Some info here from last week:

ECB Lending, Liabilities Surge to Records Amid Crisis (Update 1)

By Simon Kennedy

Oct. 21 (Bloomberg) — The European Central Bank’s lending to banks and its exposure to possible collateral losses jumped to records last week as the battle against the credit crisis forced policy makers to shoulder more risk.

The Frankfurt-based ECB said it loaned banks 773.2 billion euros ($1.02 trillion) through monetary operations, up from 739.4 billion euros a week earlier and a 68 percent surge from the first week of September. Its liabilities to financial institutions rose to 470.3 billion euros, an increase of 4.4 percent from the previous week and up 123 percent since the start of last month.

While I’m less concerned over the ECB’s increased Euro lending it nonetheless indicates problems have not subsided.

The ECB is following the Federal Reserve and other central banks in combating the credit crunch by expanding its balance sheet as it injects more cash into the banking system. The downsides include taking on more risk as it accepts weaker collateral when lending.

“The urgency of the situation means that drastic measures need to be taken,” said David Mackie, chief European economist at JPMorgan Chase & Co. “Up until a month ago the balance sheet wasn’t growing. Now the bank is creating more and more money.”

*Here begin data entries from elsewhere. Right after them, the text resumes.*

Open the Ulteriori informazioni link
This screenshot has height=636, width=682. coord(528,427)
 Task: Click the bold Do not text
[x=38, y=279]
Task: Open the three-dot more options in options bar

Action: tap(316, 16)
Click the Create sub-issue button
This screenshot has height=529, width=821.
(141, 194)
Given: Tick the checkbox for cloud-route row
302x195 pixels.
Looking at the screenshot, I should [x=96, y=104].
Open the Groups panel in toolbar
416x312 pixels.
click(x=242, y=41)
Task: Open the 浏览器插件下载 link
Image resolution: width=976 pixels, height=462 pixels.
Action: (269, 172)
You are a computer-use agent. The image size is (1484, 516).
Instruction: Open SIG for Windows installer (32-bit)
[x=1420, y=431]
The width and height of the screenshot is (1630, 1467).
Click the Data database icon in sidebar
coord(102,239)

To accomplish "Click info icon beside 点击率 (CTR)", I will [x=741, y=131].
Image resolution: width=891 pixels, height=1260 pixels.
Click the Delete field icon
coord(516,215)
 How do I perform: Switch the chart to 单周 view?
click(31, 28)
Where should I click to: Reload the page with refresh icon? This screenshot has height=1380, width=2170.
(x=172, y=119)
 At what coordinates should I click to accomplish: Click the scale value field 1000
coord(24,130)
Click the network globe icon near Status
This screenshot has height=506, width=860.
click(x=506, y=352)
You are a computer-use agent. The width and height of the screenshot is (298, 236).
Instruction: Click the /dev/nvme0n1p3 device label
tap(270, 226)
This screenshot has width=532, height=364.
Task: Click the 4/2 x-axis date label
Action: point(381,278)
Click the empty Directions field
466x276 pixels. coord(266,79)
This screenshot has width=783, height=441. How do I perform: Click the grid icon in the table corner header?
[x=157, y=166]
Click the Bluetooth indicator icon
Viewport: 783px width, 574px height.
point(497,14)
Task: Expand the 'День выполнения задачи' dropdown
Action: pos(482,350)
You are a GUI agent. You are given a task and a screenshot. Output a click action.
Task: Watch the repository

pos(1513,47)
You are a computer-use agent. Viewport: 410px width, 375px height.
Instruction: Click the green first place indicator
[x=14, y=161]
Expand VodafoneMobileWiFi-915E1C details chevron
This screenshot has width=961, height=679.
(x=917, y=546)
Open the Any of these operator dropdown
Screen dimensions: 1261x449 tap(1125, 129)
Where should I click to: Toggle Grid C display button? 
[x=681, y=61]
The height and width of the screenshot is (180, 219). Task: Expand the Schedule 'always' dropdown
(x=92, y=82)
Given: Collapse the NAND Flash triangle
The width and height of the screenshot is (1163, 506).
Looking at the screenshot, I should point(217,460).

The ECB became more aggressive after the collapse of Lehman Brothers Holdings Inc. on Sept. 15 prompted banks to hoard cash worldwide. To spur lending, the central bank has loaned money for longer timeframes and offered banks unlimited amounts of dollars and euros. It last week loosened rules on the collateral it will accept when making loans to include lower-rated securities, certificates of deposit and subordinated debt.

Demand for Cash

The ECB today said it loaned banks 305 billion euros in its regular weekly auction at a fixed rate of 3.75 percent. It also provided $101.93 billion in a 28-day dollar tender at a fixed rate of 2.11 percent, and an additional $22.6 billion, also for 28 days, via a currency swap against euros.

Don’t know what the total USD advances outstanding are.

With the financial crisis spilling over into the economy, demand for banknotes has also jumped. The value of notes in circulation rose to 721.8 billion euros, an increase of 9.7 billion euros from the previous week and 5.4 percent from the start of last month, today’s ECB data showed.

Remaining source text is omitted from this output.